» Belge Bölümü
=-=-=

حَل۪يماً - غَفُوراً  kelimeleri, mübalağalı ism-i fail kalıbındandır. Bu kalıp bu vasfın mevsufta sürekli varlığına, sıfatın, mevsufun bir parçası gibi ondan ayrılmayan bir özelliği olduğuna işaret eder.

Mübalağalı ism-i fail: Bir varlıkta bir niteliğin aşırı derecede bulunduğunu gösteren, fiilden türeyen, sıfat cinsinden isimlerdir. Mübalağalı ism-i failler Allah için kullanılırsa sıfat, insanlar için kullanılırsa mübalağa ya da lakap olurlar. (Arapça Dilbilgisi Ayetlerle Nahiv Bilgisi)

 

تُسَبِّحُ لَهُ السَّمٰوَاتُ السَّبْعُ وَالْاَرْضُ وَمَنْ ف۪يهِنَّۜ 

 

Ta’lil hükmünde istînâf cümlesidir. Fasıl sebebi şibh-i kemâl-i ittisâldir. Müspet muzari fiil sıygasında, faide-i haber, ibtidâî kelamdır.

Muzari fiil hudûs, istimrar ve teceddüt ifade eder. Ayrıca muzari fiilin tecessüm özelliği muhatabın muhayyilesini harekete geçirerek konuyu iyice kavramasına yardımcı olur.

Car mecrur  لَهُ , faile takdim edilmiştir. Tahsis ifade eder. ‘Sadece onu tesbih ederler, başkasını değil’ manası vardır.

Faile matuf olarak merfû mahaldeki müşterek ism-i mevûl  مَنْ ’in sılası mahzuftur. ف۪يهِنَّ , bu mahzuf sılaya müteallıktır. Sılanın hazfi, îcâz-ı hazif sanatıdır.

Tesbih edenlerin semavat, arz ve oradaki herkes olarak sayılması taksim sanatıdır.

السَّمٰوَاتُ - الْاَرْضُ  kelimeleri arasında mürâât-ı nazîr sanatı ve tıbâk-ı îcab sanatları vardır.

=-=-=

» Veri Satırları
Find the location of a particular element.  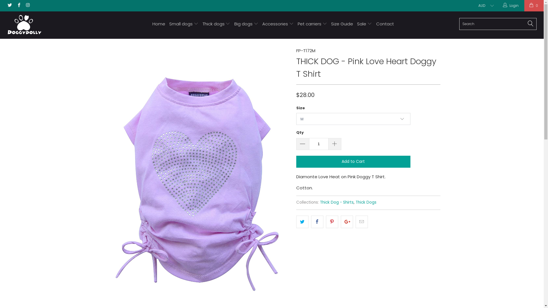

=-=-=

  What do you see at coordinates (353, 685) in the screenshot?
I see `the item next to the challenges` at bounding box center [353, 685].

=-=-=

» Yapılacak İşler
(a) Belge bölümündeki "Muzari fiil hudûs" sözleriyle başlayan paragrafı, ana bilgilerini koruyarak daha kısa biçimde yeniden yazın.
(b) Lütfen belge bölümünde "Muzari fiil hudûs, istimrar" ifadesinden "îcâz-ı hazif sanatıdır." ifadesine kadar olan kısmı, "Tahsis" sözünü "Hasr" ile değiştirerek yeniden yazın.

» Görev Çıktıları
(a) Muzari fiil hudûs, istimrar ve teceddüt bildirir; tecessüm özelliğiyle de muhatabın hayal gücünü canlandırarak konuyu iyice kavramasına yardım eder.

(b)
Muzari fiil hudûs, istimrar ve teceddüt ifade eder. Ayrıca muzari fiilin tecessüm özelliği muhatabın muhayyilesini harekete geçirerek konuyu iyice kavramasına yardımcı olur.

Car mecrur  لَهُ , faile takdim edilmiştir. Hasr ifade eder. ‘Sadece onu tesbih ederler, başkasını değil’ manası vardır.

Faile matuf olarak merfû mahaldeki müşterek ism-i mevûl  مَنْ ’in sılası mahzuftur. ف۪يهِنَّ , bu mahzuf sılaya müteallıktır. Sılanın hazfi, îcâz-ı hazif sanatıdır.